§ **Problem details**:
Restate the records so that not a single word differs.

─── Entries supplied

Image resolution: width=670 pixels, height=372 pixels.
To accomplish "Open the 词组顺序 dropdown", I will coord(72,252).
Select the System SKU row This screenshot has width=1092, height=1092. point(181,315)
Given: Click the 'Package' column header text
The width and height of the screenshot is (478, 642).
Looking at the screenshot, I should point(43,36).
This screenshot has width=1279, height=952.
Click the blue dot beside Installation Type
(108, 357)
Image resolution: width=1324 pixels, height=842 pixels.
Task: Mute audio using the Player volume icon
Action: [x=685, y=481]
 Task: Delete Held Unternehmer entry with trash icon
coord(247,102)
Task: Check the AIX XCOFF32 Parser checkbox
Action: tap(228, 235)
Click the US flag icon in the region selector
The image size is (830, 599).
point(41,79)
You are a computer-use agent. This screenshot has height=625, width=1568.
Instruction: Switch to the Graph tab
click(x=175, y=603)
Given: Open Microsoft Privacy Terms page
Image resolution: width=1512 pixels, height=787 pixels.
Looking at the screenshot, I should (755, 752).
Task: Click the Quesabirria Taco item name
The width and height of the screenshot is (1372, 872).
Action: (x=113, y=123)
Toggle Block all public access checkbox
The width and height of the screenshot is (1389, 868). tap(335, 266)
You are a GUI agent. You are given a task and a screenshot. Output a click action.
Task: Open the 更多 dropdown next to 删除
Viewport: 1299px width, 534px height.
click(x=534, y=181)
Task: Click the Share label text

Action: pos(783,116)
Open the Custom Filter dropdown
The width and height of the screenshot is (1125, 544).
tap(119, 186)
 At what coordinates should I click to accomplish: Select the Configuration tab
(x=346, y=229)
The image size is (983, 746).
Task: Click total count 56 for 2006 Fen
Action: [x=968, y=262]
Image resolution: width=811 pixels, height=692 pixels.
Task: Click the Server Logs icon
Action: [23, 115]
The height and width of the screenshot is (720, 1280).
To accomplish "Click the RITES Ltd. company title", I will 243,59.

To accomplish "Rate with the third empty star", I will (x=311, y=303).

──────

§ **Expected answer**:
Image resolution: width=670 pixels, height=372 pixels.
To accomplish "Open the 词组顺序 dropdown", I will coord(72,252).
Select the System SKU row This screenshot has width=1092, height=1092. point(181,315)
Given: Click the 'Package' column header text
The width and height of the screenshot is (478, 642).
Looking at the screenshot, I should point(43,36).
This screenshot has width=1279, height=952.
Click the blue dot beside Installation Type
(108, 357)
Image resolution: width=1324 pixels, height=842 pixels.
Task: Mute audio using the Player volume icon
Action: [x=685, y=481]
 Task: Delete Held Unternehmer entry with trash icon
coord(247,102)
Task: Check the AIX XCOFF32 Parser checkbox
Action: tap(228, 235)
Click the US flag icon in the region selector
The image size is (830, 599).
point(41,79)
You are a computer-use agent. This screenshot has height=625, width=1568.
Instruction: Switch to the Graph tab
click(x=175, y=603)
Given: Open Microsoft Privacy Terms page
Image resolution: width=1512 pixels, height=787 pixels.
Looking at the screenshot, I should (755, 752).
Task: Click the Quesabirria Taco item name
The width and height of the screenshot is (1372, 872).
Action: (x=113, y=123)
Toggle Block all public access checkbox
The width and height of the screenshot is (1389, 868). tap(335, 266)
You are a GUI agent. You are given a task and a screenshot. Output a click action.
Task: Open the 更多 dropdown next to 删除
Viewport: 1299px width, 534px height.
click(x=534, y=181)
Task: Click the Share label text

Action: pos(783,116)
Open the Custom Filter dropdown
The width and height of the screenshot is (1125, 544).
tap(119, 186)
 At what coordinates should I click to accomplish: Select the Configuration tab
(x=346, y=229)
The image size is (983, 746).
Task: Click total count 56 for 2006 Fen
Action: [x=968, y=262]
Image resolution: width=811 pixels, height=692 pixels.
Task: Click the Server Logs icon
Action: [23, 115]
The height and width of the screenshot is (720, 1280).
To accomplish "Click the RITES Ltd. company title", I will 243,59.

To accomplish "Rate with the third empty star", I will (x=311, y=303).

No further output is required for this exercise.